2) The fact that Martin is Canadian may show clues into a possible Geo-immune barrier not available to the others suffering from the Virus. It should also be pointed out that Martin spent almost three years living in France with his mother prior to returning to Canada for good at the age of 11.

The possibility that some form of immuno-enhancement experienced while living in Europe may be the reason for Martin's as yet unexplainable ability to fight off the worst of the Virus' debilitating effects.

And there you have it. Major League Baseball has no official statement on the Alyssa Virus. No sources deep inside the Commissioner's office will comment on it - on or off the record. It is as if none of the incidents in this report ever happened.

As for the Alyssa Virus, according to a Major League Baseball blog, the Virus is no longer in contact with Major League Baseball players, and has remained out of the spotlight since the resistant Russell Martin incident of 2007-08.

With an uncertain future for America's Pastime, and the men who call it their livelihood, the future is yet to be written. And what about the Virus? Word is that PETA, in support of the Alyssa Virus, may bring protests against any Major League team that attempts to eradicate the Virus, reminiscent of those against the Atlanta Falcons at the height of the Michael Vick dog killing controversy.

The possible financial losses by Major League teams in the face of these protests could climb into the billions.

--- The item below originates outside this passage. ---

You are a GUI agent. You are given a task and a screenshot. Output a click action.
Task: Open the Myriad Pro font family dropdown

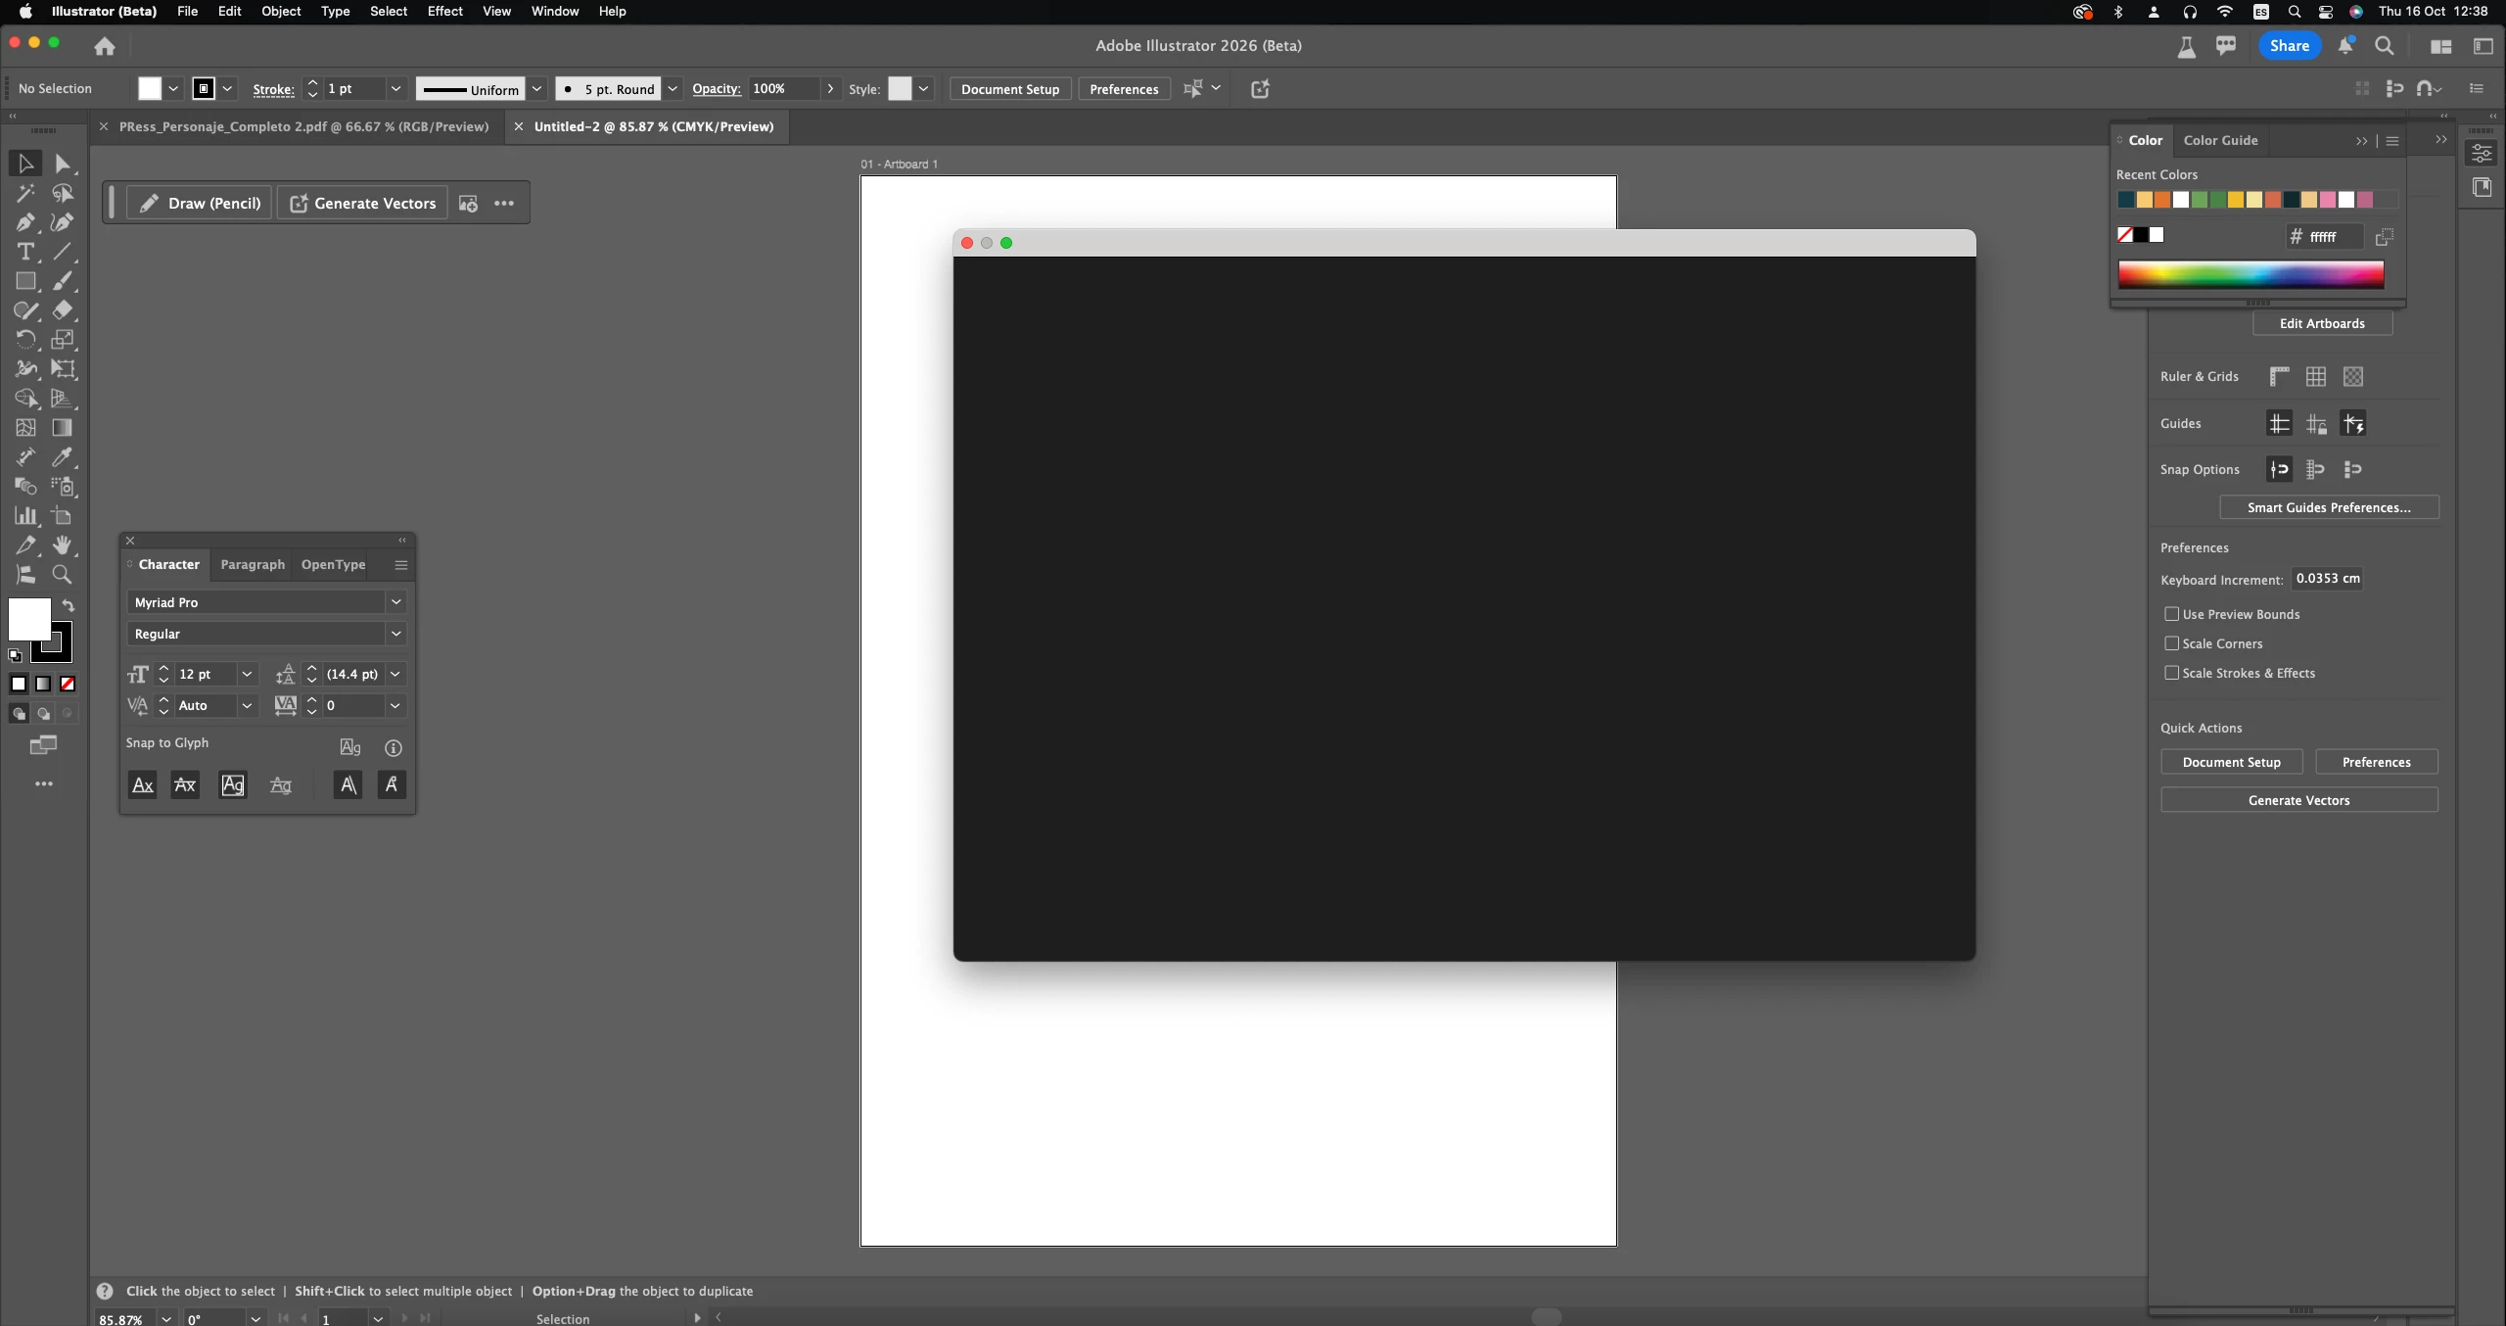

Now what about you. Are you safe from the Alyssa Virus? Did you ever watch Who's The Boss as a child and say to yourself, "What are my chances of contracting the Alyssa Virus?" And what about a whole new generation of children, guiltily watching Charmed, wondering... or all those ballplayers on those long road trips, with nothing to do with themselves but read old hotel copies of FHM, and watch all those episodes of My Name Is Earl on DVD and Blu Ray. Wondering... wondering...

So now, it's up to you. What will you do when the Virus knocks on your door? What will you do to protect your friends and loved ones from this unseen killer of careers now that it has mutated into a line of professional team sports apparel for women, sold on the Internet, with the full approval of the mighty MajorLeagueBaseball.com?

Are you safe? Is Baseball safe? Is America safe?